Ankur Nahar
Thomas Jefferson University
David Brown, MD from Retina Consultants of Texas presented results from the Phase 2/3 PHOTON trial examining the efficacy and safety of 8 mg aflibercept compared to 2 mg aflibercept in patients with diabetic macular edema. Dr. Brown opened the talk by discussing the socioeconomic challenges that many patients living with diabetes may have. He noted that needing frequent injections to treat DME only adds to the burden in many patients. A larger dose that is administered less frequently would therefore may be beneficial.
In the PHOTON trial, a novel formulation of aflibercept was used that packaged a 4-fold higher molar dose into a 70 uL injection. A total of 685 patients were enrolled and were randomized into three separate study arms in a 1:2:1 ratio: in the first arm, aflibercept 2 mg was dosed every 8 weeks after 5 initial monthly injections (2q8 group), in the second, 8 mg aflibercept was given every 12 weeks after 3 initial monthly injections (8q12 group), and in the third, 8 mg aflibercept was given every 16 weeks after 3 initial monthly injections (8q16 group). The primary endpoint was the mean change in BCVA, and secondary endpoint was the proportion of patients with a with 2-step improvement in the diabetic retinopathy severity score at week 48. Further criteria were established for shortening the dose regimen intervals if there was both a greater than 10-letter loss in BCVA and greater than 50 um increase in central retinal thickness.

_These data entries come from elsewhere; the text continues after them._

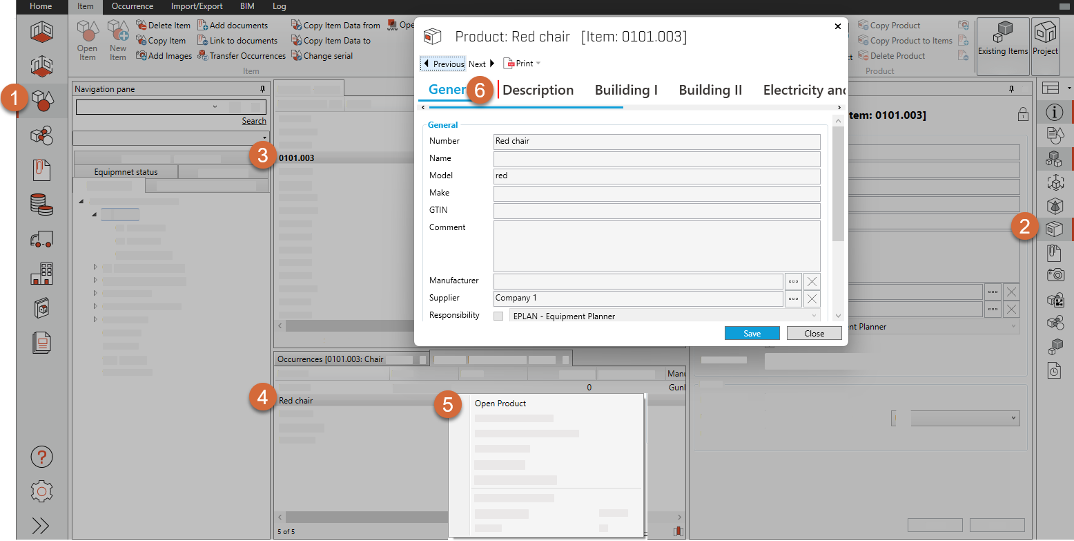Click the Project icon in ribbon
Viewport: 1074px width, 541px height.
pyautogui.click(x=1045, y=40)
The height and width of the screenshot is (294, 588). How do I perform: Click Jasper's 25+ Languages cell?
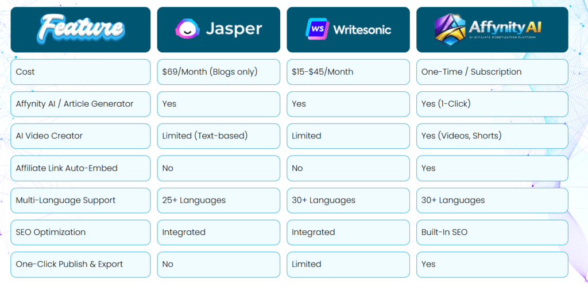(x=219, y=200)
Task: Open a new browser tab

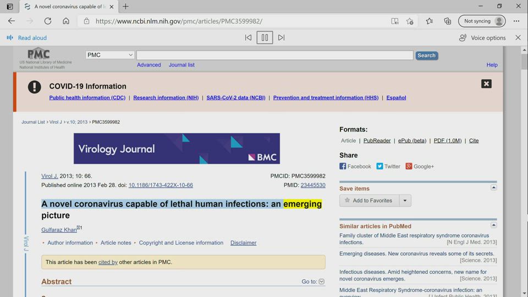Action: (125, 7)
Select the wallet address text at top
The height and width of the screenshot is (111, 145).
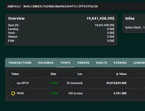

Notably, all three groups were similar in composition. The baseline A1c for all three groups was about 8.0, and other demographics such as race, gender, and age were similar among all three groups. The mean number of injections up until week 48 was 7.7 in the 2q8 group, 5.7 in the 8q12 group, and 4.9 in the 8q16 group.

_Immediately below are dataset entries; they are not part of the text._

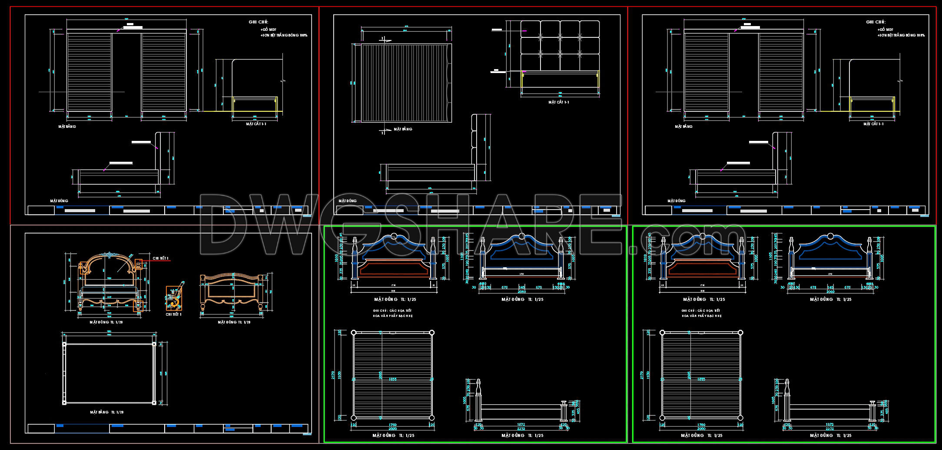This screenshot has width=942, height=450.
Task: Select the MẶT CẮT 1-1 label under tufted headboard
Action: 559,102
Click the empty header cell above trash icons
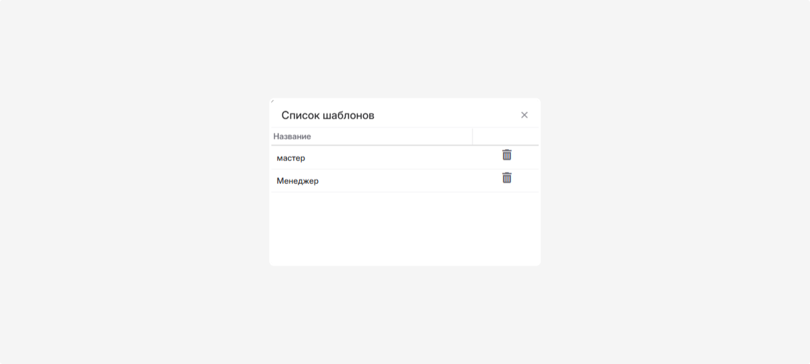 (x=506, y=136)
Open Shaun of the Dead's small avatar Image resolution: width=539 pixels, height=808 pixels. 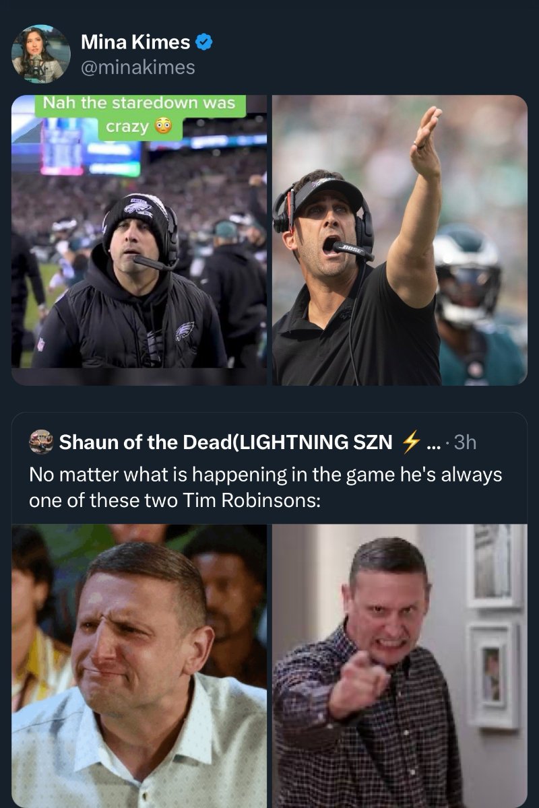click(41, 442)
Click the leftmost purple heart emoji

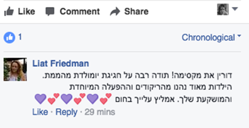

Importantly, both 8 mg groups met the primary endpoint at week 48 and were non-inferior to the control 2q8 group. In terms of the secondary endpoint, much of the benefits of aflibercept was observed from the initial monthly dosing. At 12 weeks, the proportion with a 2-step improvement in DRSS was 26% in the 2q8 group, 25% in the 8q12 group, and 21% in the 8q16 group and at 48 weeks was 27%, 29%, and 21% respectively. The groups receiving aflibercept 8 mg achieved similar mean changes in central retinal thickness (CRT) by week 48. When examining individual matched intervals at multiple time points, the 8 mg aflibercept groups experienced less rebound in CRT than the 2q8 groups. Significantly, a large majority of the patients maintained their dosing regimen with 91% maintaining a q12 dosing and 89% of patients maintaining a q16 dosing (in their respective cohorts). Overall, 93% of 8 mg patients maintained a dosing interval of 12 weeks.
Importantly, there were no significant differences in adverse outcomes such as endophthalmitis, occlusive retinal vasculitis, the number of APTC events, hypertension events, and deaths among each group. Furthermore, despite using a larger 70 uL injection in the 8 mg groups, there was no significant increase in intraocular pressure.